8 Le Mißbrauchsbekämpfungs- und Steuerbereinigungsgesetz (loi relative à la simplification de la législation fiscale et à la lutte contre la fraude, ci-après le "StMBG"), du 21 décembre 1993 (BGBl. I 1993, p. 2310), a restreint, avec effet au 1er janvier 1994, l'étendue du droit d'option en matière de taxation de la location de terrains. L'article 9, paragraphe 2, de l'UStG, tel que modifié par le StMBG, prévoit:

"La renonciation à l'exonération au sens du paragraphe 1 n'est admise... en cas de location ou d'affermage de terrains [article 4, point 12, sous a)] que si le destinataire de la prestation n'emploie ou n'a l'intention d'employer le terrain qu'en vue d'opérations n'excluant pas la déduction de la taxe en amont. Il appartient à l'entrepreneur d'apporter la preuve que ces conditions sont remplies."

9 Aux termes de l'article 18, paragraphe 3, de l'UStG, la déclaration de la taxe sur le chiffre d'affaires est effectuée comme en matière d'impôt.

10 L'article 27, paragraphe 2, de l'UStG, tel que modifié par le StMBG, prévoit la disposition transitoire suivante:

"L'article 9, paragraphe 2, n'est pas applicable lorsque l'édifice construit sur le terrain

1. est employé ou destiné à des fins d'habitation et a été achevé avant le 1er avril 1985;

2. est employé ou destiné à d'autres fins, non liées à une activité d'entreprise, et a été achevé avant le 1er janvier 1986;

3. est employé ou destiné à d'autres fins que celles indiquées aux points 1 et 2 [fins d'habitation ou autres fins, ne se rapportant pas à l'activité d'une entreprise] et a été achevé avant le 1er janvier 1998;

et lorsque... dans les cas visés au point 3, la construction du bâtiment a été entamée avant le 11 novembre 1993."

11 Les articles 164 et 168 de l'Abgabenordnung (code des impôts, ci-après l'"AO") permettent une liquidation rapide de l'impôt en fondant celle-ci sur les seules déclarations de l'assujetti, mais autorise en contrepartie l'administration fiscale à rectifier cette liquidation sous tous ses aspects, tant au regard des faits que du droit.

12 En effet, l'article 164 de l'AO dispose:

"1. Les taxes peuvent, en attendant une vérification définitive, être liquidées, en général ou dans des cas particuliers, sous réserve de vérification, sans que cette liquidation ait besoin d'être motivée.

...

2. La liquidation peut être annulée ou modifiée tant que la réserve reste applicable...

...

4. La réserve de vérification devient caduque avec l'expiration du délai de liquidation..."

13 L'article 168 de l'AO précise qu'une déclaration d'impôt est assimilée à une liquidation de l'impôt sous réserve de vérification.
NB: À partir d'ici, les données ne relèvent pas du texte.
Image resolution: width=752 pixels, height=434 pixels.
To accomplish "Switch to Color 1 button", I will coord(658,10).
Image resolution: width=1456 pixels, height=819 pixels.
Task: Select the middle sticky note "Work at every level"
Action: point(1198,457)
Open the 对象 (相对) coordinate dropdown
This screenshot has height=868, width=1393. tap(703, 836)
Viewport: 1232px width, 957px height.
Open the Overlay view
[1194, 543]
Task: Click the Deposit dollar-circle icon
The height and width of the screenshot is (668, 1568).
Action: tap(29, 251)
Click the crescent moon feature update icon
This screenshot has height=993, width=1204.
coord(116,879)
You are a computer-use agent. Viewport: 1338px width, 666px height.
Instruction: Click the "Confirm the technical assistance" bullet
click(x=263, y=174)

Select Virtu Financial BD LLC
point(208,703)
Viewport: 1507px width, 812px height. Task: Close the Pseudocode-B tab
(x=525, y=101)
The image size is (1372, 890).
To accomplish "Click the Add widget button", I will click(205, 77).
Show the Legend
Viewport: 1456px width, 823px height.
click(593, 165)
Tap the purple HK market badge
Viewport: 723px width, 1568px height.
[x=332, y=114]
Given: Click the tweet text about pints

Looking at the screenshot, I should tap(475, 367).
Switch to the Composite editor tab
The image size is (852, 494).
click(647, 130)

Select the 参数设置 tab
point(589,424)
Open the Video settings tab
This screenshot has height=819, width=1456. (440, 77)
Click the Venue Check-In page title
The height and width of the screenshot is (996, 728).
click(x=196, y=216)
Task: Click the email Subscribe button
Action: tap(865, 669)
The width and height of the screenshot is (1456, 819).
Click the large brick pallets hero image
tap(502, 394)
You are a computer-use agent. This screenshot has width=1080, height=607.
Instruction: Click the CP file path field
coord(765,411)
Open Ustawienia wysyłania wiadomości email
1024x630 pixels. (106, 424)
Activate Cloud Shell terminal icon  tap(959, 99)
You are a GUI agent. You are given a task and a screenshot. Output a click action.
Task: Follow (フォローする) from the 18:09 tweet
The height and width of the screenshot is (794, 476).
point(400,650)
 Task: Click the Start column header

Dès lors, conformément à l'article 18, paragraphe 3, de l'UStG, la déclaration de la taxe sur le chiffre d'affaires aboutit elle-même, en raison des dispositions législatives existantes et sous réserve de vérification, à une liquidation de la taxe, qui peut être modifiée à tout moment, sans qu'il soit nécessaire que d'autres conditions soient réunies.

Le litige au principal et les questions préjudicielles

14 Schloßstraße est une société de droit civil qui a pour objet la détention d'un droit de superficie sur un terrain, la construction sur celui-ci d'un immeuble de bureaux et d'habitation ainsi que l'exploitation de cette propriété foncière à long terme.

15 Le 8 mars 1991, Schloßstraße a acquis le droit de superficie sur ledit terrain et, le 16 mars 1991, elle a introduit une demande de permis de construire. La conformité avec les règles d'urbanisme du projet de Schloßstraße ayant été contestée, ce permis ne lui a été délivré que le 27 mai 1993.

16 Il résulte d'une décision prise le 11 juin 1993 par les associés de Schloßstraße qu'ils étaient convenus de céder le permis de construire à un tiers immédiatement après sa délivrance. Toutefois, cette décision n'a pu être traduite dans les faits, faute d'acquéreur. Le 10 octobre 1993, Schloßstraße a conclu un contrat avec un architecte en vue de procéder à la construction de l'immeuble. Les travaux ont commencé en janvier 1994 et se sont terminés en décembre de la même année.